What is the reasoning for making bountied questions immune to close votes?
I've recently encountered a couple of questions which were a bit mediocre to start with and successive edits over a few days have made them gradually worse. The questions actually became more vague and opinion based with edits apparently contradicting the points which earlier appeared clear / fact based.
I would have ultimately voted to close them, but the OP had by that time put a bounty on them.
I'm curious to know why an OP is allowed to make their question immune to close votes?
I recognise that the bounty system does require users giving up their rep, so they must at least have some to give up and generally more experienced users write better questions. But this link is far from guaranteed.
Edit:
I think my specific issue here is the way a bounty is set by the OP, close votes are administered by the community.

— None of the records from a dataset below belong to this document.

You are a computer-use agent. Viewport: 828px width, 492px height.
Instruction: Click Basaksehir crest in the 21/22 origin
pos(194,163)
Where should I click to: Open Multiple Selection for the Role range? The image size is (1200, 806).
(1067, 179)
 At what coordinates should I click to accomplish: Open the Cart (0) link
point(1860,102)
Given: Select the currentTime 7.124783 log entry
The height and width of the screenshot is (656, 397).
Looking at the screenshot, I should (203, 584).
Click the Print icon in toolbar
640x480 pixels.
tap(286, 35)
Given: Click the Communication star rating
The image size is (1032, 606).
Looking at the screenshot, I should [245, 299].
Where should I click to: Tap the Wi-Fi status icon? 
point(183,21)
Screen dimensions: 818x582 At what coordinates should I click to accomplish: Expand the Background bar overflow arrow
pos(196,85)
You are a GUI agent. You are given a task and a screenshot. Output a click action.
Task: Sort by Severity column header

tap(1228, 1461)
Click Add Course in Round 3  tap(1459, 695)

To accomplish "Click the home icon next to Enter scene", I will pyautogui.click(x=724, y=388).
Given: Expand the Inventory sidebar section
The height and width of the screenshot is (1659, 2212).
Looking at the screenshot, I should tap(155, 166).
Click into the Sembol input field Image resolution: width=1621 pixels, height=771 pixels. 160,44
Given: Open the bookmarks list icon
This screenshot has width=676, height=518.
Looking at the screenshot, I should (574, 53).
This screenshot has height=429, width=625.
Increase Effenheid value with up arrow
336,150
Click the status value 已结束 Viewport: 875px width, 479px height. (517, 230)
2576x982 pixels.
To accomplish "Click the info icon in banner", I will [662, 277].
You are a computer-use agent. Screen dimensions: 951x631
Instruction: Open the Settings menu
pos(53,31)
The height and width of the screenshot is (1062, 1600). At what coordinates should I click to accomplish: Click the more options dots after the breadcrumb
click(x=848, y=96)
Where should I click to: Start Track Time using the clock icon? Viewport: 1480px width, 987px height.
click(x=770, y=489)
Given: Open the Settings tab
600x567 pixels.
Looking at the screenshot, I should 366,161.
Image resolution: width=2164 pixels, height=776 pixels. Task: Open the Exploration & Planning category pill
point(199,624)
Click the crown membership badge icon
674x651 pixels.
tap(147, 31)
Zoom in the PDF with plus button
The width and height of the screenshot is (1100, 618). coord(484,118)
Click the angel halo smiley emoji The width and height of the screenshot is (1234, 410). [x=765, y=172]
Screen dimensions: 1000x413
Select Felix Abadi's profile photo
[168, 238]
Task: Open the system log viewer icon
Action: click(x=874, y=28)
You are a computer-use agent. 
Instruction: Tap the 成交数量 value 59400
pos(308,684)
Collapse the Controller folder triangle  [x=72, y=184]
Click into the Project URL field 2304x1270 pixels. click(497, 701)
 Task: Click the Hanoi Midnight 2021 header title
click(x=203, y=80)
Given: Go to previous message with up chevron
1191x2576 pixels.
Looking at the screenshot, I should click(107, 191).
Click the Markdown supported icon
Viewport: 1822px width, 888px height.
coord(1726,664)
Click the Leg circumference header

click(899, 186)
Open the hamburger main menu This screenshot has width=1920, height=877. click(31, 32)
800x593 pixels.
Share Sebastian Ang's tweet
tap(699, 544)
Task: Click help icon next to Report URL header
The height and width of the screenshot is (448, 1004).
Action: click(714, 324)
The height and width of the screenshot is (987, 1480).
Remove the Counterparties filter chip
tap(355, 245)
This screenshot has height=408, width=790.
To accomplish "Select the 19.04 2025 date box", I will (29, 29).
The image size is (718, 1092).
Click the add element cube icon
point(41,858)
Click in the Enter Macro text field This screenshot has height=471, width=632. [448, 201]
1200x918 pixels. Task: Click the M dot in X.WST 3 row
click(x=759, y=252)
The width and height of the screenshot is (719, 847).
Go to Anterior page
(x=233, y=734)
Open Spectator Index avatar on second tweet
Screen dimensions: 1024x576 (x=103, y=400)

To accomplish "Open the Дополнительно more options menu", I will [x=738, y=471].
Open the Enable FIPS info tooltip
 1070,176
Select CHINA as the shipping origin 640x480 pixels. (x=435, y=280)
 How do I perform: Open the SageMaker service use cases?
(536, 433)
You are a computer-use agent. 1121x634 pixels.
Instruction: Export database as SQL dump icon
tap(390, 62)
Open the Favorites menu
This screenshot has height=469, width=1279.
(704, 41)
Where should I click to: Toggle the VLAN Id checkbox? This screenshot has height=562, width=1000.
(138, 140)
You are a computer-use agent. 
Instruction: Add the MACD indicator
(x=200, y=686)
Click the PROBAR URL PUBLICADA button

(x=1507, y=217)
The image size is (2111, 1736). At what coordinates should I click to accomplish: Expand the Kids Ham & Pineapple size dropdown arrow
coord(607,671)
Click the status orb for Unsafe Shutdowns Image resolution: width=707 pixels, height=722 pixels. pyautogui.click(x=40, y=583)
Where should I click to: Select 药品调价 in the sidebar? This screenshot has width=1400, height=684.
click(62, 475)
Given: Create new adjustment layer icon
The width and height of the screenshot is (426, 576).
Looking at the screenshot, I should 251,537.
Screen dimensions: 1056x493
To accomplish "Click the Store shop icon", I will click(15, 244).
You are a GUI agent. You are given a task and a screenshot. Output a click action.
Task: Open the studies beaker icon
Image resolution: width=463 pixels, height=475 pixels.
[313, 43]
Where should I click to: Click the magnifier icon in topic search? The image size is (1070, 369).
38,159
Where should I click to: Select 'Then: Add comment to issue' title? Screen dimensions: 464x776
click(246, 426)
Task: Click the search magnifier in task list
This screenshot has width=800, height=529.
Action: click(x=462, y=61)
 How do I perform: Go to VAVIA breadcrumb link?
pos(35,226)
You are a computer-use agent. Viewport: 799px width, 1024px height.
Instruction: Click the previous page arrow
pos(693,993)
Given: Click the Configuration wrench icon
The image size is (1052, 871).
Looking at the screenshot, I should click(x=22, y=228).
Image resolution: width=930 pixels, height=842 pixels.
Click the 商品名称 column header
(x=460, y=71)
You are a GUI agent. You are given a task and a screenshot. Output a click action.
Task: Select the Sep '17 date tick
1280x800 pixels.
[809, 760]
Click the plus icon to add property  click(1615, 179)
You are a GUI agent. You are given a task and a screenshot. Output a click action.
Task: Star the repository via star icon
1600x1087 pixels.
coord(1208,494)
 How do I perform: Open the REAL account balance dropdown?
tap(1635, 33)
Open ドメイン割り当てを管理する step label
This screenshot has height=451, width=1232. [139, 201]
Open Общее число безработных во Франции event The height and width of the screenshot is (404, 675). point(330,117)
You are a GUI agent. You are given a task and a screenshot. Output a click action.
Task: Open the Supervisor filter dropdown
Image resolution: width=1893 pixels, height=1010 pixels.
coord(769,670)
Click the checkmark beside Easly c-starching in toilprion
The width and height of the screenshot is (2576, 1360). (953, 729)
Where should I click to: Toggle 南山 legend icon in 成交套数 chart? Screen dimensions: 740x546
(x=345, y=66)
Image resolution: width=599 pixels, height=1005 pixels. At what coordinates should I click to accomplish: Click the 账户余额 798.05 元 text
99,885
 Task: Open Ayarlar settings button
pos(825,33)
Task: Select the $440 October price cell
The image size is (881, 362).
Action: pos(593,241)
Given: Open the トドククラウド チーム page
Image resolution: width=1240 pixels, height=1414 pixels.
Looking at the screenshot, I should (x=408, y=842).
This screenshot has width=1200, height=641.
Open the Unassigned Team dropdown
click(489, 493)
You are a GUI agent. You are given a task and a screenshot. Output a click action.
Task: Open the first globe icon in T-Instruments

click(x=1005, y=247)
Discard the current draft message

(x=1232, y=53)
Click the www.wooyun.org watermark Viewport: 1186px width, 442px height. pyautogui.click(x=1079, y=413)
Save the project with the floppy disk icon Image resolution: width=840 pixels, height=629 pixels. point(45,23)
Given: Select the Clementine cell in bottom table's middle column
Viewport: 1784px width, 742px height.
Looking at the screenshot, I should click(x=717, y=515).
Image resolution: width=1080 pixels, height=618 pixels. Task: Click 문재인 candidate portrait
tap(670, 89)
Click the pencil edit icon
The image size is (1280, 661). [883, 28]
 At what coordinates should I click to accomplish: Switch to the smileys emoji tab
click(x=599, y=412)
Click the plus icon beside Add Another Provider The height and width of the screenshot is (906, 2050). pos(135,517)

- Close votes usually supersede the views of the OP. The OP clearly thought their question was fine when they asked it, the community did not.
- But the OP's bounty supersedes the views of the community.
It seems an odd way around.
I just want to cite this one as an example on Unix SE: How to search OpenStreetMap for tags?
The original question somehow evaded close votes. Perhaps because no-one was interested enough to understand it was asking about how to use a specific website and not anything Linux/Unix specific.
It was rapidly edited and then bountied to ask a bunch of stuff that's much further off topic than the original.